You need to find a novel niche, one in which your financial institution has the expertise and resources to excel, yet remains a largely untapped market. Here are some examples:
- Piggyback mortgages — Rising interest rates may inspire more borrowers to seek help with down payments and with minimizing the need to purchase PMI.
- Employee stock-ownership buyouts — When a small business owner decides to sell a company, employees may wish to purchase the owner’s shares.
- Manufactured home mortgages — Mobile homes and modular homes are more mainstream than ever, representing an opportunity for niche financiers.
- Lending for green energy companies — Green energy is a growing marketplace in the U.S.
- Alternative vehicle financing (motorcycles, ATVs, etc.)
- Loans for regulatory-mandated home improvements — Across the country, owners of older homes may find they need to make upgrades, such as connecting to municipal water sources, to comply with local and state regulations.
- Debt consolidation loans
- Agricultural lending/animal husbandry
- Musical instruments — Professional-quality musical instruments can cost tens of thousands of dollars, and musicians may need help purchasing the equipment they need to ply their trade.
- Transportation — Trucking, shipping and trail carriers have financing needs.
- Hospitality and food service
Finding the right niche
It’s not enough to simply identify a novel niche.
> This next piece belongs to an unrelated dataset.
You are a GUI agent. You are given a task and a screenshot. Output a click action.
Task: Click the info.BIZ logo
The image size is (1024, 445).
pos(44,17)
It needs to be one in which your financial institution has the expertise and resources to excel. How can you find the right niche?
- Go with what you already know. However, you may not realize you already know it. It’s possible your financial institution already has someone on staff with the specialized knowledge needed to maximize the bank’s opportunities in a given niche. Schaus recommends financial institutions assess the skills and expertise of their staff.
- Consider all the questions. Now that you’ve got an idea of niche possibilities, it’s time to ask and answer key questions. How large is the market niche? Are there already players in the marketplace? Who are they and how well are they doing? Can you do what they’re doing, only better? Can you bring something new to the marketplace? Is there an opportunity for cross-selling the customers who come to you through this niche?
- Evaluate cost versus value. How quickly and cost effectively can your financial institution enter this niche? What institutional investments, staffing changes or product retooling might be needed and how much will that cost? How quickly can you expect ROI?
- Consider customer service positioning. Superior customer service is a hallmark of community banks and credit unions. Will your financial institution be able to provide outstanding customer service in this niche?
- Assess technology needs. Will your financial institution’s existing technology infrastructure support your entry into and competitiveness in this niche? If upgrades will be needed, what are the associated costs and risks? Is your bank or credit union currently maximizing how it uses the data it already has?
We consistently see the most successful small banks and credit unions are the ones that have a niche strategy that helps them weather market fluctuations. When combined with smart data analytics and a strong technology infrastructure, the agility, personalization and superior customer service of community banks can position them to excel in novel niches.
We had a great chat about this with the CFOs from Clayton Bank and Trust and EvaBank in a webinar called “How Best Run Community Banks Maximize ROAA.” They shared how important their niches have been to the success of their respective banks and they can be for you too! Hopefully this will spark your management to explore an underserved niche in your region.